Mehlman v. Gold
This text of 183 A.D.2d 634 (Mehlman v. Gold) is published on Counsel Stack Legal Research, covering Appellate Division of the Supreme Court of the State of New York primary law. Counsel Stack provides free access to over 12 million legal documents including statutes, case law, regulations, and constitutions.
Opinion
— Order, Supreme Court, New York County (Irma Vidal Santaella, J.), entered May 9, 1991, which denied plaintiff’s motion for leave to replead pursuant to CPLR 3211 (e), unanimously affirmed, with one bill of $250 costs and disbursements of this appeal.
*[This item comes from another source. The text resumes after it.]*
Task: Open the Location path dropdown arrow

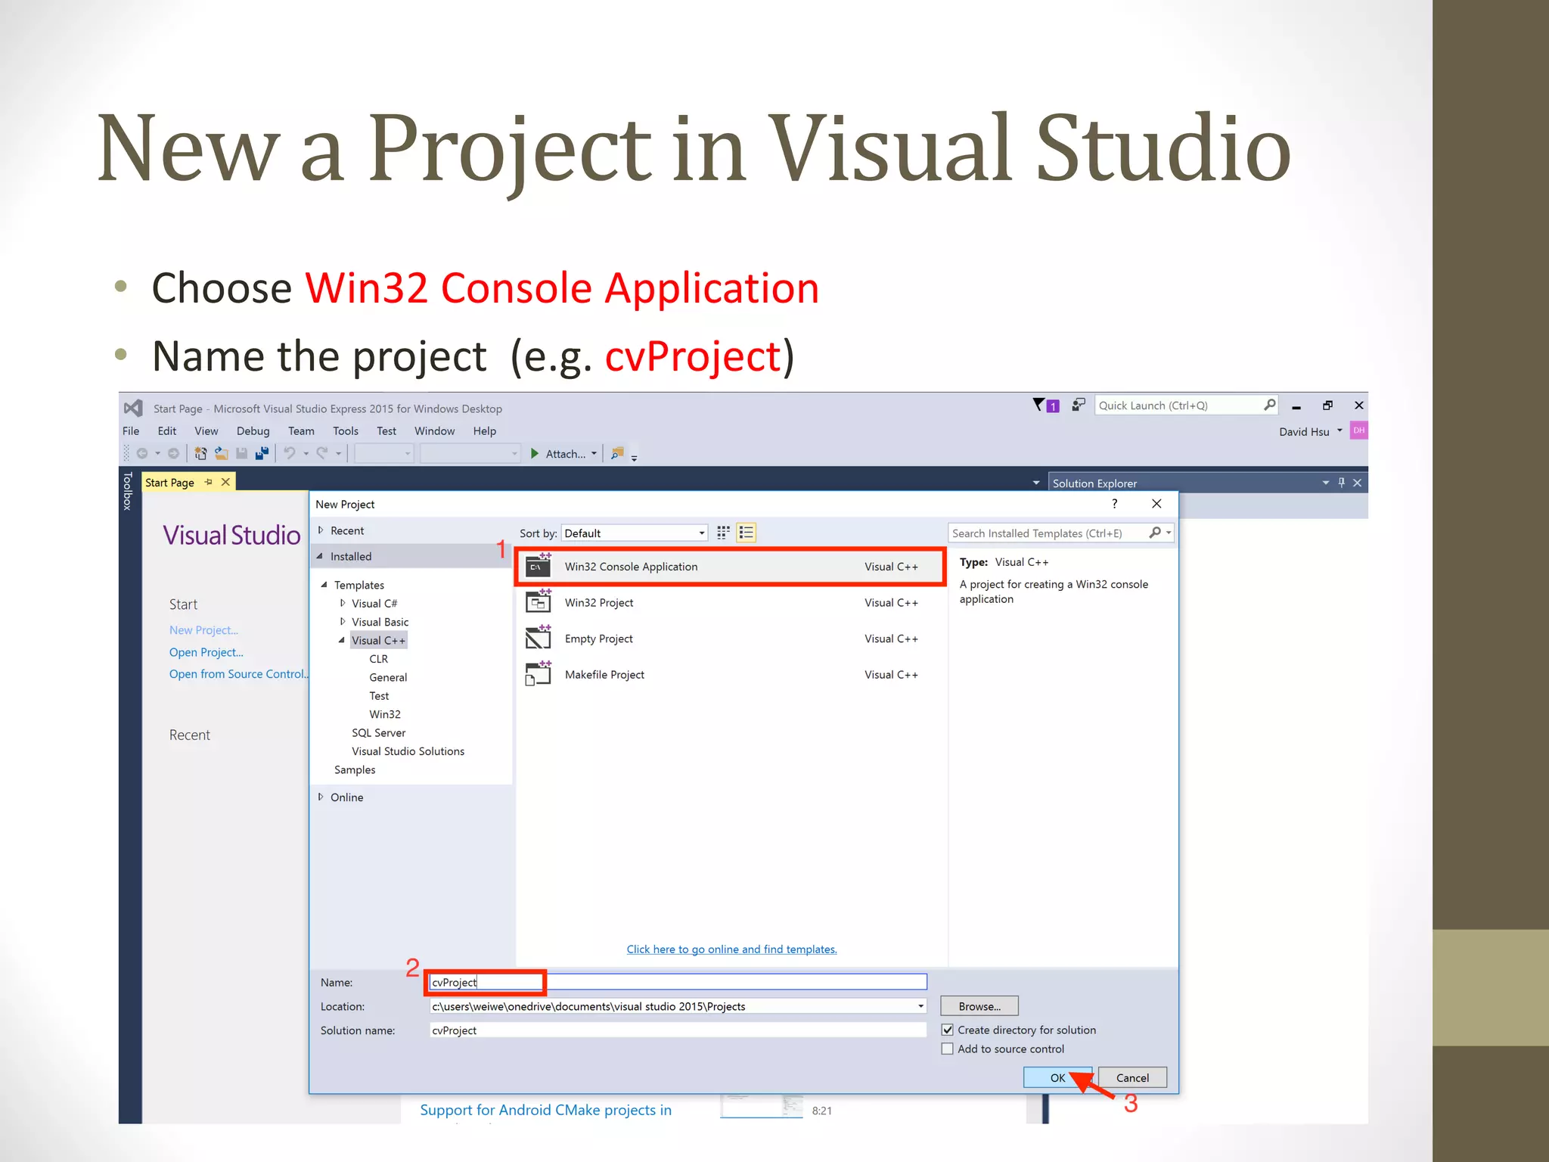Action: click(x=920, y=1006)
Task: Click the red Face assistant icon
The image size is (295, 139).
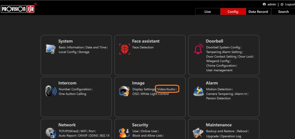Action: point(124,49)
Plaintiff was given leave to move to replead a cause of action under Judiciary Law § 487 pursuant to CPLR 3211 (e). Leave to replead should not be granted unless a party has good ground to support the cause of action. Here, plaintiff failed to establish such a good ground. The arguments raised by plaintiff on this appeal are without merit. The excerpts of deposition transcripts annexed to plaintiff’s moving papers demonstrate only that the defendants participated in the preparation of the documents connected with the cooperative offering plan for the building for which plaintiff assigned its leasehold interest. There is nothing in the moving papers to demonstrate that any of the statements set forth in the excerpted deposition transcripts were false, let alone knowingly false.
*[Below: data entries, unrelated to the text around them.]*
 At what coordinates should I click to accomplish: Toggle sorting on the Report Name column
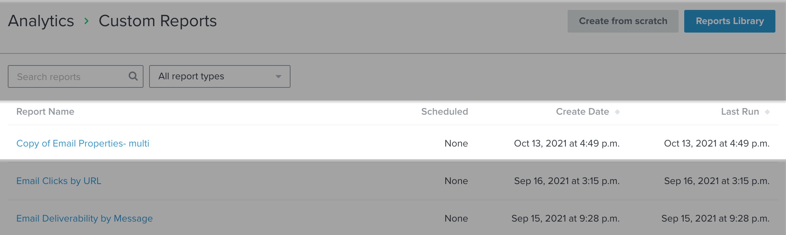pyautogui.click(x=46, y=111)
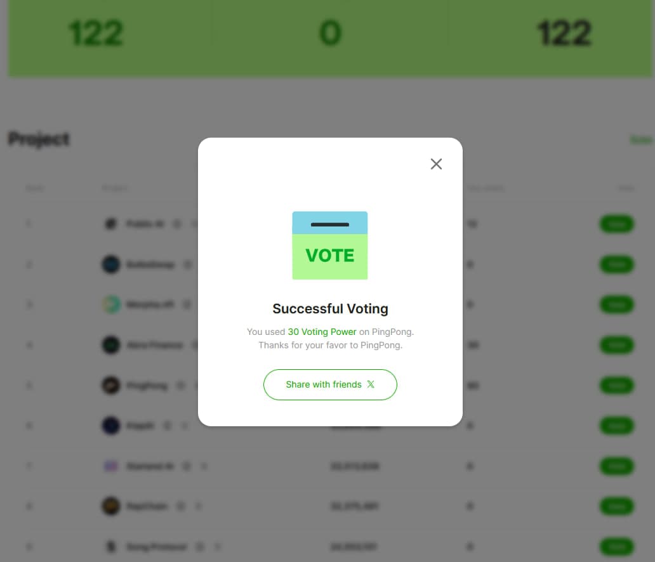Click the info icon beside the rank 2 project
Screen dimensions: 655x562
(188, 265)
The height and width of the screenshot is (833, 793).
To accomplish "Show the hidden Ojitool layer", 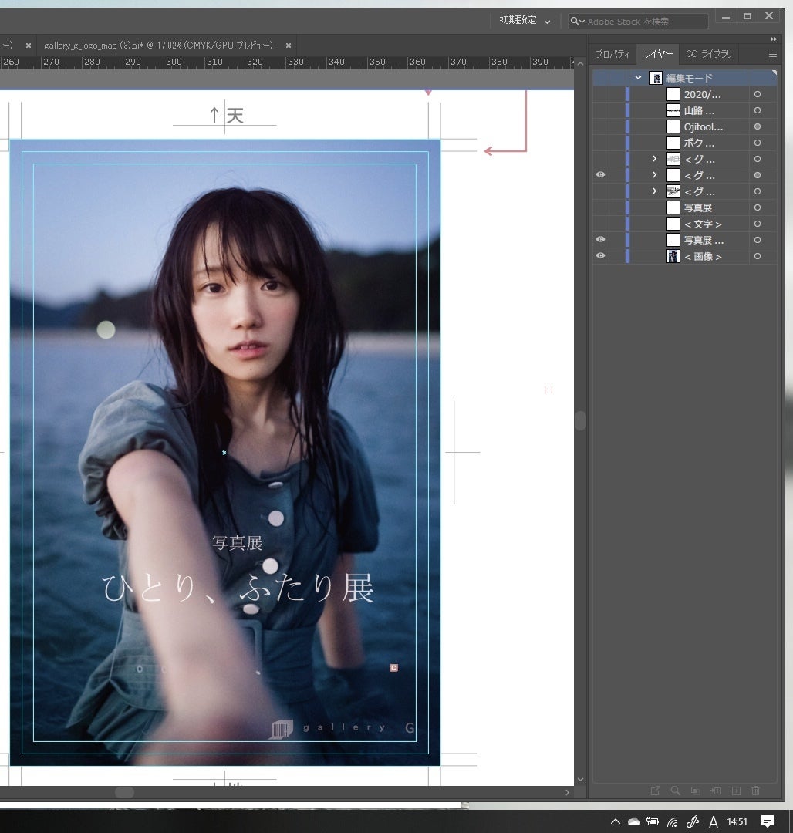I will [601, 126].
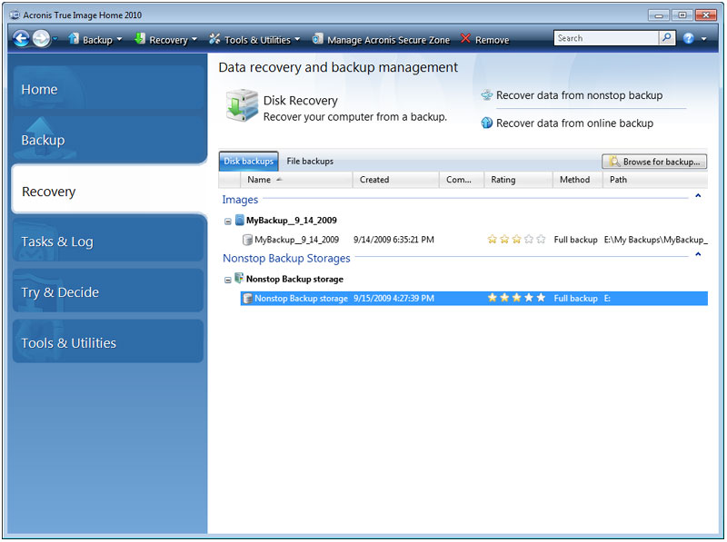This screenshot has width=727, height=542.
Task: Click the back navigation arrow icon
Action: [22, 39]
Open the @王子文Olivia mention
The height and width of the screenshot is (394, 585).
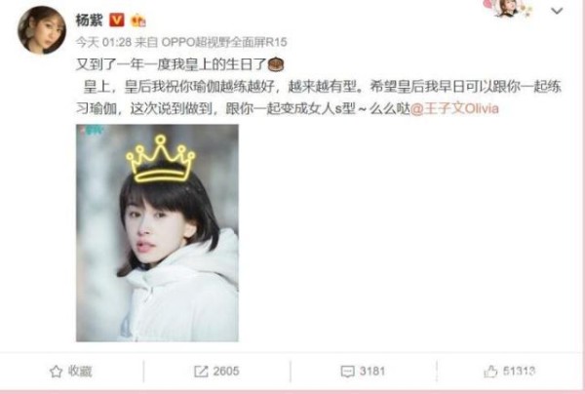pyautogui.click(x=454, y=108)
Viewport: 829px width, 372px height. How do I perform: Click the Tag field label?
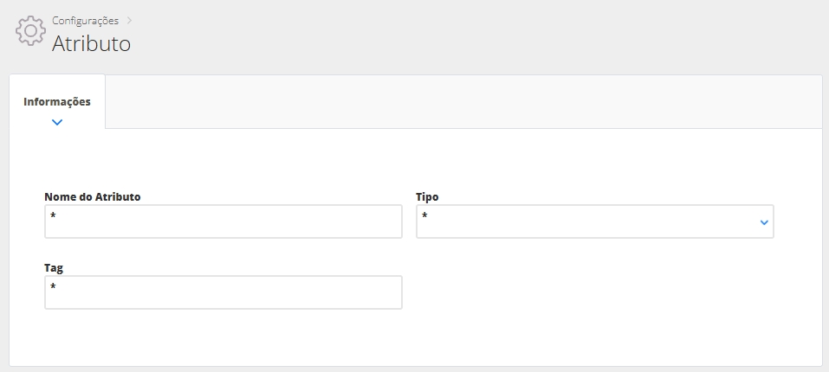tap(54, 268)
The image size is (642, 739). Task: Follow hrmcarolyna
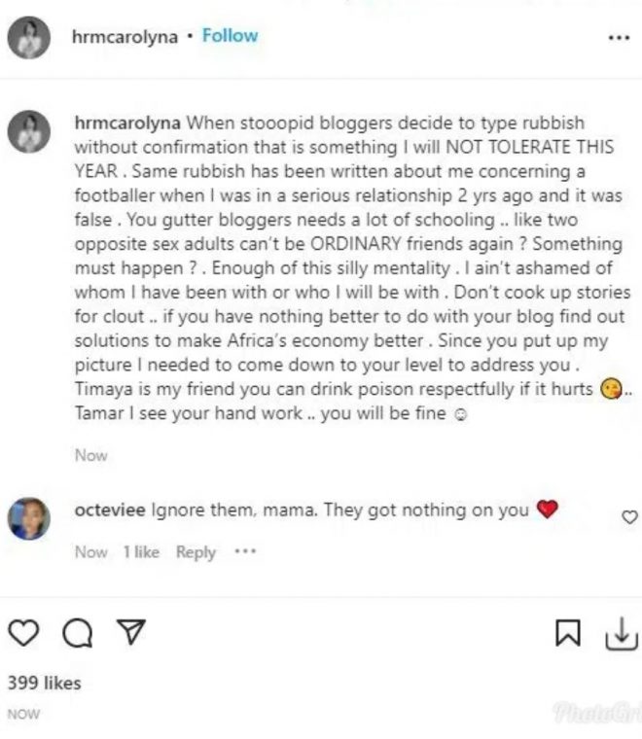pos(230,36)
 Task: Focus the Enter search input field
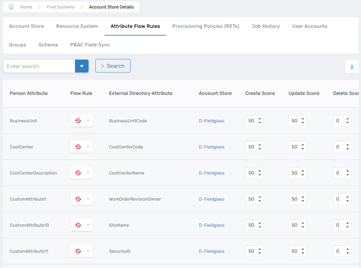(39, 66)
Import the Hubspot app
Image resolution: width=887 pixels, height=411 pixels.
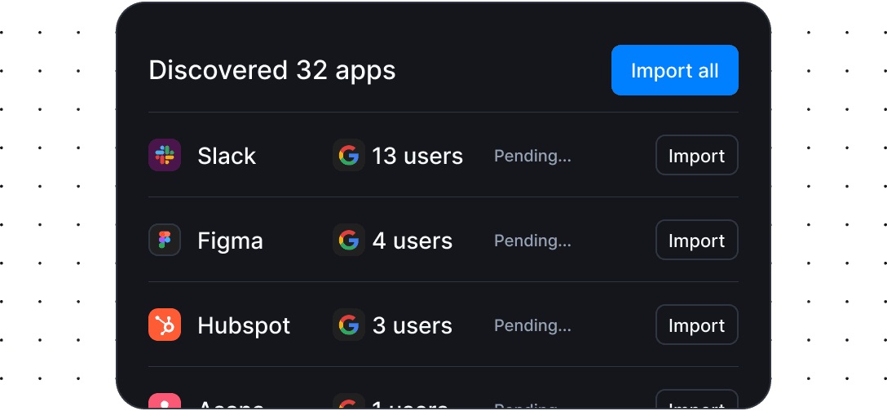click(x=696, y=325)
Moreover, as properly noted by the IAS court, the proposed first amended cause of action is merely an embellished restatement of the cause of action that was previously dismissed on Statute of Limitations grounds. Accordingly, plaintiff having failed to demonstrate a viable cause of action pursuant to Judiciary Law § 487 (1), the motion to replead was properly denied. Concur — Milonas, J. P., Ellerin, Kupferman, Ross and Smith, JJ.